Nothing in the entries may change when they are transcribed.
---- Record set
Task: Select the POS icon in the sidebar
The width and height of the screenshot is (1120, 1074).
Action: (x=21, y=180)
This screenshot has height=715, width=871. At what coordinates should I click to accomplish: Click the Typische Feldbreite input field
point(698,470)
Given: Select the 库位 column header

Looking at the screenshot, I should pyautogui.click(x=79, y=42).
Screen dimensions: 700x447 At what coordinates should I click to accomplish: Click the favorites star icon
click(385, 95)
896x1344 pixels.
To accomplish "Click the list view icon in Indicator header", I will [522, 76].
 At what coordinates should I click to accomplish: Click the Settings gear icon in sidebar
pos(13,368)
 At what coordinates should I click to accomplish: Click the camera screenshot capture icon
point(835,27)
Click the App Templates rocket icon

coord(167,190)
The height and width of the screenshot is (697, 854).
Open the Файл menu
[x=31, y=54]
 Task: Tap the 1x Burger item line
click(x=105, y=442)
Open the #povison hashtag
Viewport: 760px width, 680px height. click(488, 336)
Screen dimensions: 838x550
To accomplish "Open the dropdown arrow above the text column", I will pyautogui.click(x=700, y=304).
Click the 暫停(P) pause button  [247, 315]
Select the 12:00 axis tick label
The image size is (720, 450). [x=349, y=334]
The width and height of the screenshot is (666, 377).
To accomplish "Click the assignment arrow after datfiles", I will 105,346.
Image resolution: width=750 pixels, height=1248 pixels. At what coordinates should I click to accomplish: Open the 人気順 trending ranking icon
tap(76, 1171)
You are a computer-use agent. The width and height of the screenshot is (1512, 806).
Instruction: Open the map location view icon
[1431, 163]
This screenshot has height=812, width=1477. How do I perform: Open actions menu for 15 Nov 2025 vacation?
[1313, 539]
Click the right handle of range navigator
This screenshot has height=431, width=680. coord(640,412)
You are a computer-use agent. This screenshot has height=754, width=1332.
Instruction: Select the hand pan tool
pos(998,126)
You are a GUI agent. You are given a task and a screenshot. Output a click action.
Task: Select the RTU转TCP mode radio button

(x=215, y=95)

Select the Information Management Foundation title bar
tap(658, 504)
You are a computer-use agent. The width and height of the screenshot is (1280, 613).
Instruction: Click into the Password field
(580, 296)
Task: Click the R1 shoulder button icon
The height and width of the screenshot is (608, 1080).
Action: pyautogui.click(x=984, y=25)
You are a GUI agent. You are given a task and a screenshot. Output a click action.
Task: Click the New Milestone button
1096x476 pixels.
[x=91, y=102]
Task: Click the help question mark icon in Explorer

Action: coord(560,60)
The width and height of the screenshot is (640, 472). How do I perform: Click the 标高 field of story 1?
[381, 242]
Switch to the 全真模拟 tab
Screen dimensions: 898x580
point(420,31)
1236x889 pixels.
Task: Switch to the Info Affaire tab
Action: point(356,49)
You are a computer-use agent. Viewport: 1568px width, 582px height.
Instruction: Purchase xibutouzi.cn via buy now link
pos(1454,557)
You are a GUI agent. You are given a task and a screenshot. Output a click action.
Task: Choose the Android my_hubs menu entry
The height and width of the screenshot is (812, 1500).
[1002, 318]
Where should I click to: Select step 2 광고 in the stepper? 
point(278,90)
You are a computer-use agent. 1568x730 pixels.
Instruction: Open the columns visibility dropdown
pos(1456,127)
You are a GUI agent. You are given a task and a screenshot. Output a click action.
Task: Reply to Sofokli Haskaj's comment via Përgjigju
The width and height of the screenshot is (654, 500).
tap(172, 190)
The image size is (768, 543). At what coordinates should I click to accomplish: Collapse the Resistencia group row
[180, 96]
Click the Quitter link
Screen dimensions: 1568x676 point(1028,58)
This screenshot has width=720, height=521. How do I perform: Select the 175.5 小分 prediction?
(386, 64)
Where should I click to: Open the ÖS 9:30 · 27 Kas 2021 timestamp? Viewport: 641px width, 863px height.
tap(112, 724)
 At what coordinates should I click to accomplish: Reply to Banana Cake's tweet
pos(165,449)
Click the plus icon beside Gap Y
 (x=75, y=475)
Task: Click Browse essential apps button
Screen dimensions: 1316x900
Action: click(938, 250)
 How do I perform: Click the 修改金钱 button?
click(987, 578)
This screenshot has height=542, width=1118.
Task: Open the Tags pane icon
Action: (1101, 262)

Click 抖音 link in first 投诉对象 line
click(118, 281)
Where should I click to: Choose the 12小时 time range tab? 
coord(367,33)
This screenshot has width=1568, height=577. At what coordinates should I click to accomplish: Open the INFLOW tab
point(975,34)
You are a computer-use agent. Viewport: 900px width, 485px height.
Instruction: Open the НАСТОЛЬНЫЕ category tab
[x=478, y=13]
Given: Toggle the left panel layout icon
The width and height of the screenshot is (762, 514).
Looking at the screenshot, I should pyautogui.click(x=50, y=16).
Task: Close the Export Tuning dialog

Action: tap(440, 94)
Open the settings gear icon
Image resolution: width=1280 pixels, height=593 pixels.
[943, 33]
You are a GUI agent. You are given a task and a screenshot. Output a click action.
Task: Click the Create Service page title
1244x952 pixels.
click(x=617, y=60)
--------
(The completed task):
Task: Select the POS icon in the sidebar
The width and height of the screenshot is (1120, 1074).
Action: (x=21, y=180)
This screenshot has height=715, width=871. At what coordinates should I click to accomplish: Click the Typische Feldbreite input field
point(698,470)
Given: Select the 库位 column header

Looking at the screenshot, I should pyautogui.click(x=79, y=42).
Screen dimensions: 700x447 At what coordinates should I click to accomplish: Click the favorites star icon
click(385, 95)
896x1344 pixels.
To accomplish "Click the list view icon in Indicator header", I will [522, 76].
 At what coordinates should I click to accomplish: Click the Settings gear icon in sidebar
pos(13,368)
 At what coordinates should I click to accomplish: Click the camera screenshot capture icon
point(835,27)
Click the App Templates rocket icon

coord(167,190)
The height and width of the screenshot is (697, 854).
Open the Файл menu
[x=31, y=54]
 Task: Tap the 1x Burger item line
click(x=105, y=442)
Open the #povison hashtag
Viewport: 760px width, 680px height. click(488, 336)
Screen dimensions: 838x550
To accomplish "Open the dropdown arrow above the text column", I will pyautogui.click(x=700, y=304).
Click the 暫停(P) pause button  [247, 315]
Select the 12:00 axis tick label
The image size is (720, 450). [x=349, y=334]
The width and height of the screenshot is (666, 377).
To accomplish "Click the assignment arrow after datfiles", I will 105,346.
Image resolution: width=750 pixels, height=1248 pixels. At what coordinates should I click to accomplish: Open the 人気順 trending ranking icon
tap(76, 1171)
You are a computer-use agent. The width and height of the screenshot is (1512, 806).
Instruction: Open the map location view icon
[1431, 163]
This screenshot has height=812, width=1477. How do I perform: Open actions menu for 15 Nov 2025 vacation?
[1313, 539]
Click the right handle of range navigator
This screenshot has height=431, width=680. coord(640,412)
You are a computer-use agent. This screenshot has height=754, width=1332.
Instruction: Select the hand pan tool
pos(998,126)
You are a GUI agent. You are given a task and a screenshot. Output a click action.
Task: Select the RTU转TCP mode radio button

(x=215, y=95)

Select the Information Management Foundation title bar
tap(658, 504)
You are a computer-use agent. The width and height of the screenshot is (1280, 613).
Instruction: Click into the Password field
(580, 296)
Task: Click the R1 shoulder button icon
The height and width of the screenshot is (608, 1080).
Action: pyautogui.click(x=984, y=25)
You are a GUI agent. You are given a task and a screenshot. Output a click action.
Task: Click the New Milestone button
1096x476 pixels.
[x=91, y=102]
Task: Click the help question mark icon in Explorer

Action: coord(560,60)
The width and height of the screenshot is (640, 472). How do I perform: Click the 标高 field of story 1?
[381, 242]
Switch to the 全真模拟 tab
Screen dimensions: 898x580
point(420,31)
1236x889 pixels.
Task: Switch to the Info Affaire tab
Action: point(356,49)
You are a computer-use agent. Viewport: 1568px width, 582px height.
Instruction: Purchase xibutouzi.cn via buy now link
pos(1454,557)
You are a GUI agent. You are given a task and a screenshot. Output a click action.
Task: Choose the Android my_hubs menu entry
The height and width of the screenshot is (812, 1500).
[1002, 318]
Where should I click to: Select step 2 광고 in the stepper? 
point(278,90)
You are a computer-use agent. 1568x730 pixels.
Instruction: Open the columns visibility dropdown
pos(1456,127)
You are a GUI agent. You are given a task and a screenshot. Output a click action.
Task: Reply to Sofokli Haskaj's comment via Përgjigju
The width and height of the screenshot is (654, 500).
tap(172, 190)
The image size is (768, 543). At what coordinates should I click to accomplish: Collapse the Resistencia group row
[180, 96]
Click the Quitter link
Screen dimensions: 1568x676 point(1028,58)
This screenshot has width=720, height=521. How do I perform: Select the 175.5 小分 prediction?
(386, 64)
Where should I click to: Open the ÖS 9:30 · 27 Kas 2021 timestamp? Viewport: 641px width, 863px height.
tap(112, 724)
 At what coordinates should I click to accomplish: Reply to Banana Cake's tweet
pos(165,449)
Click the plus icon beside Gap Y
 (x=75, y=475)
Task: Click Browse essential apps button
Screen dimensions: 1316x900
Action: click(938, 250)
 How do I perform: Click the 修改金钱 button?
click(987, 578)
This screenshot has height=542, width=1118.
Task: Open the Tags pane icon
Action: (1101, 262)

Click 抖音 link in first 投诉对象 line
click(118, 281)
Where should I click to: Choose the 12小时 time range tab? 
coord(367,33)
This screenshot has width=1568, height=577. At what coordinates should I click to accomplish: Open the INFLOW tab
point(975,34)
You are a computer-use agent. Viewport: 900px width, 485px height.
Instruction: Open the НАСТОЛЬНЫЕ category tab
[x=478, y=13]
Given: Toggle the left panel layout icon
The width and height of the screenshot is (762, 514).
Looking at the screenshot, I should pyautogui.click(x=50, y=16).
Task: Close the Export Tuning dialog

Action: tap(440, 94)
Open the settings gear icon
Image resolution: width=1280 pixels, height=593 pixels.
[943, 33]
You are a GUI agent. You are given a task and a screenshot. Output a click action.
Task: Click the Create Service page title
1244x952 pixels.
click(x=617, y=60)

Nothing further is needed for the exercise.